EXERCISE DIRECTIONS — Working from the records below, repeat exactly the lines starting at the line that contains "شروط الاستخدام (1366, 2409)" and ending at the line that contains "صفقات قياسية في", inclusive.

● ● ●

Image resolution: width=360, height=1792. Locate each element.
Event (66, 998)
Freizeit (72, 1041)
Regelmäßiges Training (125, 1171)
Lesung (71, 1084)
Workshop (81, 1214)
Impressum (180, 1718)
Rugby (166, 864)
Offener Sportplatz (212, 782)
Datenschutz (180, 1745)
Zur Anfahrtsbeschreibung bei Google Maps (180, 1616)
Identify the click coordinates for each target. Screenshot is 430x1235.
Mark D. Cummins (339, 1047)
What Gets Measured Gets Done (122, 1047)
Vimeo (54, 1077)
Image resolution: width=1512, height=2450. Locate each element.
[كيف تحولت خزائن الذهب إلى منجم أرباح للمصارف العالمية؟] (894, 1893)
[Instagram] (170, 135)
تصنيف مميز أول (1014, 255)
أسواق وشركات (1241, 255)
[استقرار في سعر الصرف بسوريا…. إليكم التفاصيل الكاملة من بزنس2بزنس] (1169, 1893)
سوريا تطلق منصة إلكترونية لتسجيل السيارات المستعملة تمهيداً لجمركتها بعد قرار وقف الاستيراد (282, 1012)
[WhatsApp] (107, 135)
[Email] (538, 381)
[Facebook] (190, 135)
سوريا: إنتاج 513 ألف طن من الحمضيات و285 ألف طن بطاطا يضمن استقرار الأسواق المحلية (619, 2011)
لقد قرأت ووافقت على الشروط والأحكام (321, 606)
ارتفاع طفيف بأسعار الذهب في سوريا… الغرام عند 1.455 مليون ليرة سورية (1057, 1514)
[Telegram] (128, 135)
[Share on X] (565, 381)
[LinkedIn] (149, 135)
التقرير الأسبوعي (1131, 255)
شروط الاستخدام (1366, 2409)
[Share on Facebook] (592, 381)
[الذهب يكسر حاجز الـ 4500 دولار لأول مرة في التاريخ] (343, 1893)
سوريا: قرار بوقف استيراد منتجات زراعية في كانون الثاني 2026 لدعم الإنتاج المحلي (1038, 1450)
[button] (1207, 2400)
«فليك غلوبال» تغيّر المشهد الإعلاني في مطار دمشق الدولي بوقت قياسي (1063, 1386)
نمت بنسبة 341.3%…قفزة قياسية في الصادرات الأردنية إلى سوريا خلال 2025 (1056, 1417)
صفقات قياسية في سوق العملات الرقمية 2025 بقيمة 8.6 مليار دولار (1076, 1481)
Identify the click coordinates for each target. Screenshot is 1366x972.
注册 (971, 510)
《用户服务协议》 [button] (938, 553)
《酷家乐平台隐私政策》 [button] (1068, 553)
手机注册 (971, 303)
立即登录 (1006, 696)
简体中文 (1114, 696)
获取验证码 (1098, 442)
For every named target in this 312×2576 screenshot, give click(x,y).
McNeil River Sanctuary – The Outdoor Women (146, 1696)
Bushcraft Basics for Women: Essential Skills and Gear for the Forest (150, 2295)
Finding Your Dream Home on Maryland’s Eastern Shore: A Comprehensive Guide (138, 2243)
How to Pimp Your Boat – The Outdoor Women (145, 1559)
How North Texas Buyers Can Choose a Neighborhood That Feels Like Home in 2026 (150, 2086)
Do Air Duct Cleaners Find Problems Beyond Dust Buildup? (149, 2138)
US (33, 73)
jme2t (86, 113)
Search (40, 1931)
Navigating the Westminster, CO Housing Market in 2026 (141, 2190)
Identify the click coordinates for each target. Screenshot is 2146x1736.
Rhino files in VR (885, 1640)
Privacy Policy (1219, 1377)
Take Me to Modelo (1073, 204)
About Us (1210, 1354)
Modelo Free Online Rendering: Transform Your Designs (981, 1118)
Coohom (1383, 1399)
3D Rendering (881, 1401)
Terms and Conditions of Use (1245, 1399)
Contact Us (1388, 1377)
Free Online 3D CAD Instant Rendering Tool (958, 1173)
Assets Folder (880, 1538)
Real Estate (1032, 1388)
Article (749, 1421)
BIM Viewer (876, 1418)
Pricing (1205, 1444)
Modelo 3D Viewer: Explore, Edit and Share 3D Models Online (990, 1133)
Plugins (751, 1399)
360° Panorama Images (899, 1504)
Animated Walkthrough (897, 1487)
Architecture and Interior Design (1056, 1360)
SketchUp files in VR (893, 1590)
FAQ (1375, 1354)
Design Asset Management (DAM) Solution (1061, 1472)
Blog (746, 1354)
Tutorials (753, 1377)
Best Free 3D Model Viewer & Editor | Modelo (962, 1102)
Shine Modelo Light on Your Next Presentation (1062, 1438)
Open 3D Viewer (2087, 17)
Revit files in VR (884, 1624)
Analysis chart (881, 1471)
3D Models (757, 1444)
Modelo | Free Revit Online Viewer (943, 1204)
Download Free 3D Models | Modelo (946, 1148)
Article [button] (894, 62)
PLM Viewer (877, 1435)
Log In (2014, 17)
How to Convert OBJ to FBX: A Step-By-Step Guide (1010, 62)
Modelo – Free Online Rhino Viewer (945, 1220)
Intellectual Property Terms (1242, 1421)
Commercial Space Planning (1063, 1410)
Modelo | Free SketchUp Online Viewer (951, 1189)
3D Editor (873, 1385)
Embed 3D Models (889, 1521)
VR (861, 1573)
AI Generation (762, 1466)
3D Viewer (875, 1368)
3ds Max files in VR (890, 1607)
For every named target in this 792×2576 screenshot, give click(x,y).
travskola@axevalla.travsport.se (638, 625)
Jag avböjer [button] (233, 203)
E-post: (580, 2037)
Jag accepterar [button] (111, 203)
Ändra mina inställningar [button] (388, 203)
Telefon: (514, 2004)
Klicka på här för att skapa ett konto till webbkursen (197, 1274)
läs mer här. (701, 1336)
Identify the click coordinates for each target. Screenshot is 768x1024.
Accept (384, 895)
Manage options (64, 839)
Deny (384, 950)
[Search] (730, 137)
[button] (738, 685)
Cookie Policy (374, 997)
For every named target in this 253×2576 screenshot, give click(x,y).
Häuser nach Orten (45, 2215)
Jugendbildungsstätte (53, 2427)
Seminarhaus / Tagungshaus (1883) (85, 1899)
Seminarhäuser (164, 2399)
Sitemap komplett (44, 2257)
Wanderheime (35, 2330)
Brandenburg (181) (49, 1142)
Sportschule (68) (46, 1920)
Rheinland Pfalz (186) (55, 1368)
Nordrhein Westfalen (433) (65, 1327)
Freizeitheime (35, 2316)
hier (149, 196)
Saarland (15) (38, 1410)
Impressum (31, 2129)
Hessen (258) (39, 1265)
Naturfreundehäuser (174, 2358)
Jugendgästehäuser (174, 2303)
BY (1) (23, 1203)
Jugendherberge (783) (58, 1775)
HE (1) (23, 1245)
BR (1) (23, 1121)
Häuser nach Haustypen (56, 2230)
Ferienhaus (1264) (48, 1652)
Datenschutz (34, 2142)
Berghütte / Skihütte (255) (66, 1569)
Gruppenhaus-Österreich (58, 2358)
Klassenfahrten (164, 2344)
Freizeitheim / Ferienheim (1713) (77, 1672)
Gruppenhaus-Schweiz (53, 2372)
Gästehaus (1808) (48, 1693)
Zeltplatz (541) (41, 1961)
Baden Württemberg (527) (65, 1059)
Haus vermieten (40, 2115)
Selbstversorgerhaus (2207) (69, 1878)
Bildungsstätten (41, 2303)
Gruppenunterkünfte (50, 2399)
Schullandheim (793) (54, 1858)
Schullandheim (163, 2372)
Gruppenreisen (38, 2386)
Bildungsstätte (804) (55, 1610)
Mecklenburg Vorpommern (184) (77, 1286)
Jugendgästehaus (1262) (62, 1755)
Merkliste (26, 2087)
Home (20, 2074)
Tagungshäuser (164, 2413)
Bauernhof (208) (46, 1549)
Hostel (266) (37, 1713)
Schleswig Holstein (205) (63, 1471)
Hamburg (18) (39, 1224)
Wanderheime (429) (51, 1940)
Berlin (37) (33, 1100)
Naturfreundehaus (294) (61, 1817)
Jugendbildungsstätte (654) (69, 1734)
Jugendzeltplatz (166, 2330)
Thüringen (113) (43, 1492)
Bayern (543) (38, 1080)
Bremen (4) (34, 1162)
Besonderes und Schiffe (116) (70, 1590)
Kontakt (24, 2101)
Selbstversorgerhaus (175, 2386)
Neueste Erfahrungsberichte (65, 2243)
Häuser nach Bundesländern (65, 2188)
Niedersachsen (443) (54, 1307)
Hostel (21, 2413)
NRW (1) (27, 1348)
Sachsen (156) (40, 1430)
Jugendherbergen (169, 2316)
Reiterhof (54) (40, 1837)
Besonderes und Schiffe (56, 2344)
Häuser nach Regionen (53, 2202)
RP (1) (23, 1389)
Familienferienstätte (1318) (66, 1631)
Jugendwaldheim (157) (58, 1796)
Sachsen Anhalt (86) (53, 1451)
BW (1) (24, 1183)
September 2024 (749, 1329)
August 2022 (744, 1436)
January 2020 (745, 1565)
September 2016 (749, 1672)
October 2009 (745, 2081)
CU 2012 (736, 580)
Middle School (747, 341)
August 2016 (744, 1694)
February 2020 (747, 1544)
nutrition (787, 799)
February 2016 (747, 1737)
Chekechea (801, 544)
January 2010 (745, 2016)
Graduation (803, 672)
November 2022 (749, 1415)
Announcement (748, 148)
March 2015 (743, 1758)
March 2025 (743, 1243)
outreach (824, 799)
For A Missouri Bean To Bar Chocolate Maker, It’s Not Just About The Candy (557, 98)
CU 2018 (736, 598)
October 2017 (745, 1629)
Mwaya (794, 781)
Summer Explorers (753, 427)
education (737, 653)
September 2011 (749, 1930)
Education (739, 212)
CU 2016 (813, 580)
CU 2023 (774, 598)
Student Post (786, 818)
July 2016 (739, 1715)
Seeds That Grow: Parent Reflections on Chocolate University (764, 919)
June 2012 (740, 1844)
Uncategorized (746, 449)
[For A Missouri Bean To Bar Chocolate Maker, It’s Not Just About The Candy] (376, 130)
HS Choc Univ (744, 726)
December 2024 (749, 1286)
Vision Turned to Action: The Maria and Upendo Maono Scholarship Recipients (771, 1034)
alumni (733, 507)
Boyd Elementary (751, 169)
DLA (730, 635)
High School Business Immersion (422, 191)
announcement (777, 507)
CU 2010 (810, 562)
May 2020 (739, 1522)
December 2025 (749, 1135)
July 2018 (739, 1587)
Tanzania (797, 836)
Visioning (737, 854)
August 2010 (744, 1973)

● ● ●

ANSWER TO THIS PROBLEM —
شروط الاستخدام (1366, 2409)
[Share on Facebook] (592, 381)
[الذهب يكسر حاجز الـ 4500 دولار لأول مرة في التاريخ] (343, 1893)
سوريا: قرار بوقف استيراد منتجات زراعية في كانون الثاني 2026 لدعم الإنتاج المحلي (1038, 1450)
[button] (1207, 2400)
«فليك غلوبال» تغيّر المشهد الإعلاني في مطار دمشق الدولي بوقت قياسي (1063, 1386)
نمت بنسبة 341.3%…قفزة قياسية في الصادرات الأردنية إلى سوريا خلال 2025 (1056, 1417)
صفقات قياسية في سوق العملات الرقمية 2025 بقيمة 8.6 مليار دولار (1076, 1481)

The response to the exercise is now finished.